Many college students believe that a website that lands higher in the Google rankings is automatically a better site with more trustworthy material.
Google is very secretive about how their algorithms work—they just don't want us to know exactly how they rank things (presumably to keep people from gaming the system to boost their websites' rankings), but we do know a few things.
A scholarly article that is just several paragraphs of smart, well-informed writing doesn't do too well in Google rankings. Google claims that "quality content" is one of its criteria, but there is no way a machine can sort truth from lies. About all they can do is look for variety of language and sentence length.
This article from the Guardian newspaper discusses a strategy for dealing with a key Nazi agenda item that was Google's top search result: "How to bump Holocaust deniers off Google's top spot? Pay Google."
Things have changed since the article was published. When I typed "Did the Holocaust happen" into the search engine in 2019, I got a lot of links to sites discussing Holocaust denial. Nevertheless, the lesson is still good.

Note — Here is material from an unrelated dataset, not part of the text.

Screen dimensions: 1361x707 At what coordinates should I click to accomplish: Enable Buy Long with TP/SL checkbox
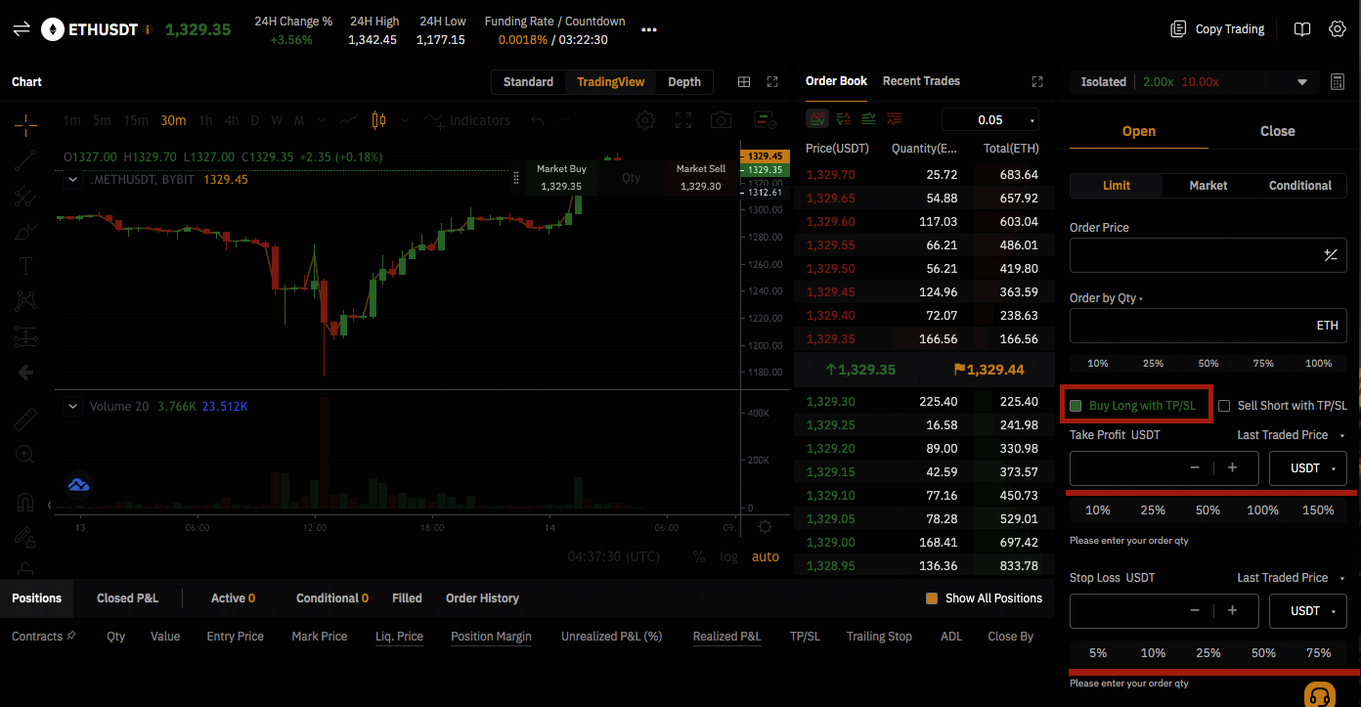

"Stormfront" didn't get to the top of the rankings list because it had the best information. And Carole Cadwalladr didn't manage to bump "Stormfront" from the top spot because she had better information. She just paid Google £24.01.

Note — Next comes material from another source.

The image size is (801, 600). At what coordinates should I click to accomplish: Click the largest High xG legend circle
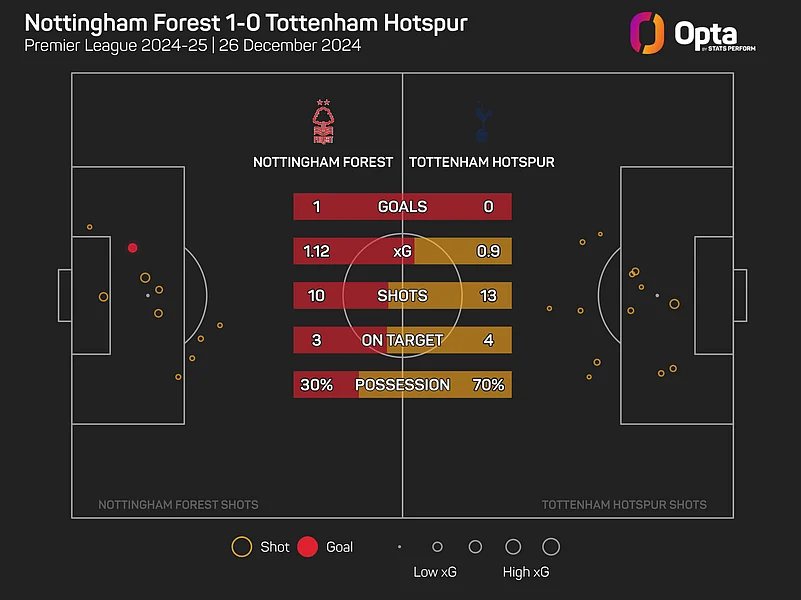(x=550, y=547)
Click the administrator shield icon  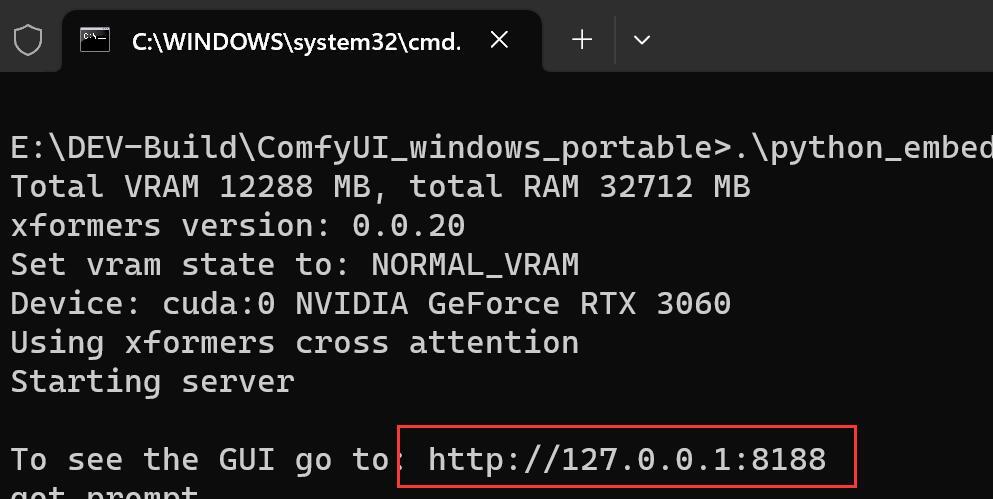coord(28,40)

The standard Google search which we all use was made to sell things. If my site for wool hats has a lot of traffic, says "wool hats" frequently, and has a lot of links from people who liked my hats, that's good for business. The definition of a "good" academic website is somewhat different.
Google has attempted to address this with Google Scholar. Give it a try as you search for material. You will find sources with a lot more "meat" there.